L’Ouverture peut inquiéter, qui dévoile une cuisine/salle de sport flashante, où opèrent en cadence des gymnastes, laissant bientôt seuls Susanna et Figaro qui, à l’acte I, mesurent la chambre à l’aune de leurs biceps. Mais le II se relève d’un coup, avec un beau décor, aux parois mordorées, où l’on regrette uniquement cette fenêtre sur un jardin rejeté à l’arrière-plan, enlevant beaucoup de son impact à tout ce qui tourne autour de ce ressort de l’action – comme d’ailleurs au personnage d’Antonio, privé de tout comique.
Au III, le Comte retrouve de sa superbe menacée dans un luxueux bureau, où un léopard empaillé permet un contrepoint très parlant entre la fierté de l’animal et les doutes du maître des lieux, qui vient exposer ses états d’âme sur le divan placé devant lui. Le IV, enfin, montre un ravissant jardin qui a la délicatesse et le raffinement de coloris d’une miniature persane ; Susanna y chante son « Deh, vieni, non tardar » au rythme lent d’une balançoire placée au centre, et des masques d’animaux, dessinés avec non moins de goût, permettent de bien lire une mascarade souvent difficile à déchiffrer.

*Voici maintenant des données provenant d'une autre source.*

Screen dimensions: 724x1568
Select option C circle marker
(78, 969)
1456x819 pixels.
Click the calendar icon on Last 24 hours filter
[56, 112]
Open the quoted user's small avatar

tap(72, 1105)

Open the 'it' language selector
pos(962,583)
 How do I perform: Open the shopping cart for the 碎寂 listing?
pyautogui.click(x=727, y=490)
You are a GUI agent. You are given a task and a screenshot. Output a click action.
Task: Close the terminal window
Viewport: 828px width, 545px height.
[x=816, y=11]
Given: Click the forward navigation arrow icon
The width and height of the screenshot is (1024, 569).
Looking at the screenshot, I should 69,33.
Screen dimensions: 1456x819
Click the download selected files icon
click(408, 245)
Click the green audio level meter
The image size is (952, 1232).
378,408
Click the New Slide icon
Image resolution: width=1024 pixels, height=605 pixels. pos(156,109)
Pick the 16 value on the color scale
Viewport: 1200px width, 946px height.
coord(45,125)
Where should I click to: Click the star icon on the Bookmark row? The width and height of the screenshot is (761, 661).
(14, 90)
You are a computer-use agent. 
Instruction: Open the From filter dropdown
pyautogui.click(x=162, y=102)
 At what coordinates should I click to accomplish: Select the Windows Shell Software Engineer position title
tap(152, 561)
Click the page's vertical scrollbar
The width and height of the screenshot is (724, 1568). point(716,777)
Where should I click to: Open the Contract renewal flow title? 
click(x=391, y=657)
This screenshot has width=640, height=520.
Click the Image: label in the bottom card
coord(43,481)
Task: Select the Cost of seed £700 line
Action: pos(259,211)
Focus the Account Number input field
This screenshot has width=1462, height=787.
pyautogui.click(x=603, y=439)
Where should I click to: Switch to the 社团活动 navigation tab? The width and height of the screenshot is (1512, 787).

Entre ces deux pôles, le parti d’une lecture toujours fidèle au livret l’emporte finalement par son classicisme et la beauté de sa réalisation, même si l’on peut regretter le gommage des rapports de classes : le Comte n’est ici qu’un manager de spectacles musicaux, qui a épousé la vedette du show (une affiche le redira, au III : « Rock on Rosina »).
L’excellence d’un plateau très attachant, sous une direction d’acteurs serrée, concourt largement à un bilan globalement positif. Il est mené par la séduisante Susanna de Nadine Sierra : a priori pas tout à fait idiomatique, mais qui l’emporte rapidement par sa vivacité, comme la pureté de l’aigu et la rondeur du timbre, la vigueur des accents, le mordant des attaques, et une assurance confondante.
Elsa Dreisig n’est pas toujours d’une justesse absolument parfaite en Comtesse, et l’on pourrait souhaiter une voix plus pleine, mais l’actrice est toujours d’une grande séduction, intelligente et sensible. On peut s’étonner du choix pour Figaro de Riccardo Fassi, une pure basse. Du coup, le chanteur italien est un peu limité dans les nuances de sa cavatine initiale, comme dans les aigus de son « Aprite un po’ quegli occhi », mais l’acteur, sans excès de subtilité, impose finalement son personnage nerveux et autoritaire.
De profil d’abord plus incertain, et moins sûr vocalement, Gyula Orendt révèle progressivement un Comte humain, trop humain. Et l’on se ralliera au surprenant Cherubino d’Emily D’Angelo, dont la haute taille et la carrure quasi athlétique sont peut-être trop soulignées, à son entrée, par sa tenue de joueur de base-ball, mais dont le mezzo, chaleureux et fruité, est très convaincant.
Les comprimari, comme il se doit, composent d’excellentes figures de caractère, faisant accepter les aigus trémulants de Maurizio Muraro en Bartolo, voire l’inexistence vocale d’un Siegfried Jerusalem bien âgé, qu’on salue au passage en Don Curzio.
Malgré de petites baisses de tension, Daniel Barenboim mène tambour battant un brillant orchestre (Staatskapelle Berlin) – mais des chœurs moins éblouissants. On attend désormais la saison 2021-2022, pour découvrir la suite et fin du cycle (conçu, dans l’ordre Cosi fan tutte, Le nozze di Figaro, Don Giovanni, comme les trois étapes de la vie), après ce volet de qualité, très bien filmé par Andy Sommer et qu’on espère revoir, prochainement, en DVD.